Stuffed with tone-free singing, the almost total abrogration of recognizable rhythm, and songs ranging from the merely bewildering (the title tune and “Things I wonder”) to the downright incomprehensible (“My Pal Foot Foot,” the group’s, ahem, “best-known” composition), it is indeed an album like no other. But listen longer than 30 seconds or so — assuming your sanity can withstand it — and what becomes unavoidable is the implacable personality that identifies the Wiggins as genuine, if unclassifiable, artists. It’s easy to pinpoint everything they don’t have — starting with talent — but true individuality is rare, and that they have in spades.
It’s that quality that Gregory, Madsen, and Langs have set out to capture in their show, and they’ve largely succeeded.
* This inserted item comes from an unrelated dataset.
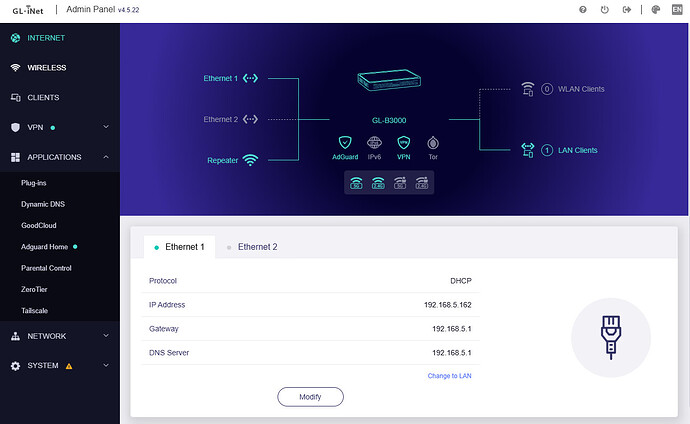Click the VPN shield status icon
690x424 pixels.
tap(404, 142)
Utilizing the familiar framework of the rags-to-riches show-biz bio, we meet Dot, Betty, and Helen Wiggin (Jamey Hood, Sarah Sokolovic, and Emily Walton) when they’re still in high school and trying to find themselves. They’re unremarkable in attitude and appearance, still discovering the notions of romance and trying to figure out what they want to be when they grow up. One local boy, Kyle (Cory Michael Smith), has his eye on Helen (the youngest) in particular, despite Betty having her eye on him. But otherwise, they’re passing through life unnoticed, and are actually comfortable with their anonymity.
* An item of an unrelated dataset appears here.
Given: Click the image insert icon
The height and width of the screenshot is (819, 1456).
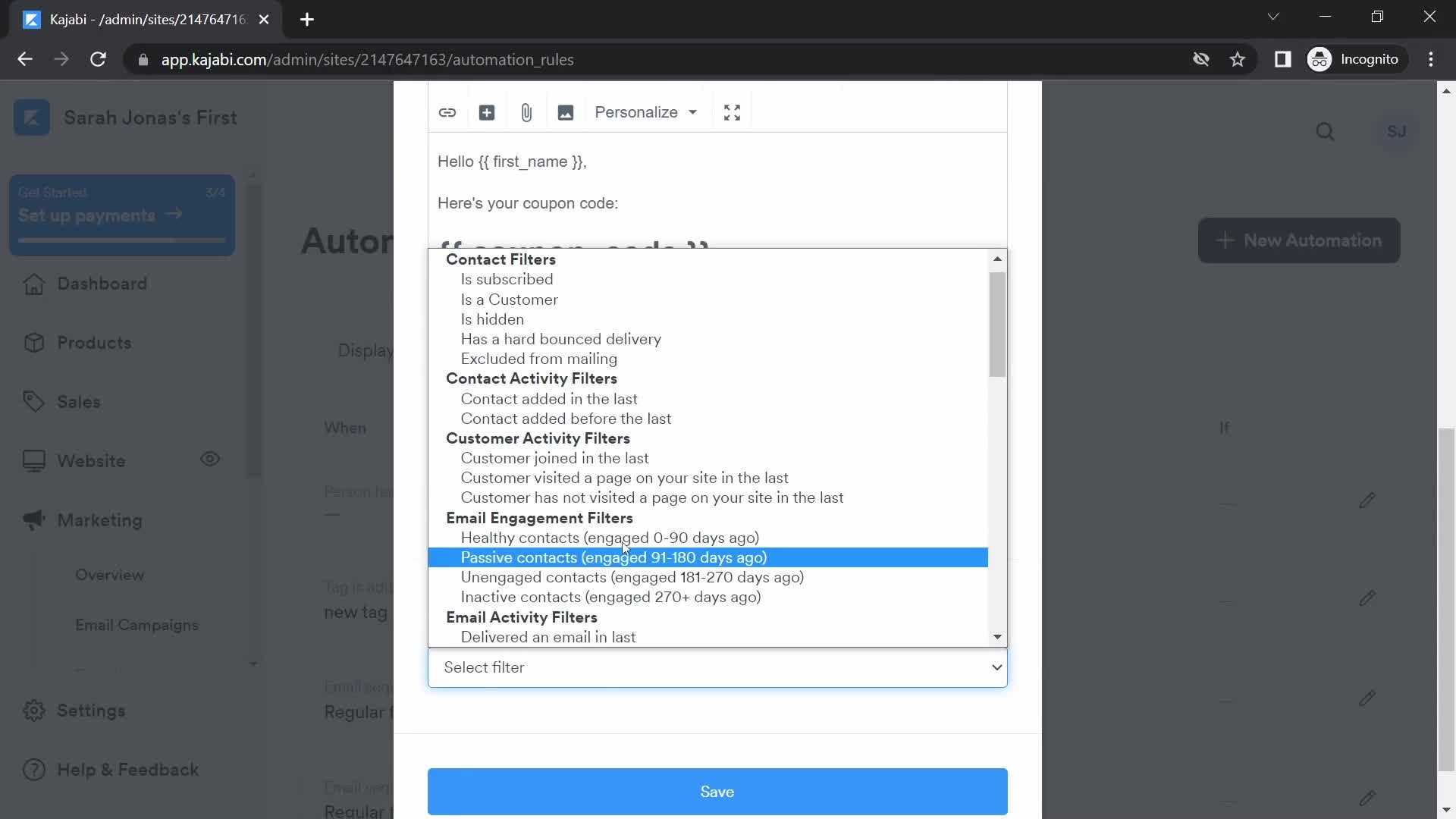Looking at the screenshot, I should click(567, 112).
If the show is not written along the same free-thinking, convention-disregarding lines of The Shaggs’s songs, the absurdity of its premise — and of the product the girls produced (which, mercifully, you hear extremely little of) — is enough to let the conceit scrape by. Friedman’s performance, drenched in angry desperation, optimism, and pride, is a firm center for the action, guiding the story ever forward even it seems it should be able to go no further. The women playing his daughters, particularly Hood as the oldest and de facto leader, summon both the adolescent innocence and the begrudging complicity necessary to explain how anyone would let themselves get trapped in this situation. Cahoon is a bit overripe in his greasy roles (he also appears as a smarmy classmate), but Golden and Steve Routman, playing a series of milquetoast authority figures, effectively round out the company. Mimi Lien’s unit set, which suggests a bomb shelter–like refuge for the Wiggins, and Emily Rebholz’s evocative lower-class counterculture costumes, help complete the picture.
What’s missing — and has been ever since the show premiered at the New York Musical Theatre Festival in 2005, where I first saw it — is that extra bit of narrative punch that could make these bulbous people exciting, symbols of self in a collective-obsessed world. The new songs (which Madsen has orchestrated and Aaron Gandy conducts forcefully) only skim the surface of everyone’s consciousness: Golden singing bored quotes from home-schooling textbooks represents the girls’ drift into infamy, Betty and Kyle coolly court to the vaguely Top 40 strains of “Show Me the Magic,” and Austin crows his disconnected anger in two separate second-act songs, but none of these numbers ever really sends reality spinning out of control. And running a heavy two and a half hours, the show has trouble keeping its conceit aloft, especially in the listless second act.
The centerpiece of Act II is the perplexing recording session in which the disc is laid down, and which reminds that — whatever else The Shaggs might have been — they were not ordinary. You hear in the original songs the voice of a time and place that would have been lost to history, but through its all but accidental preservation, has gone on to have some impact on the way we hear the world. Like The Shaggs, Gregory, Madsen, and Langs, have not effected sweeping changes on the art form in which they’re working. But their willingness to embrace an unusual sound and its surprising creators is refreshing underscoring for a theatrical genre that, like mainstream pop of yesterday and today, rarely dares to give your ears anything they don’t expect.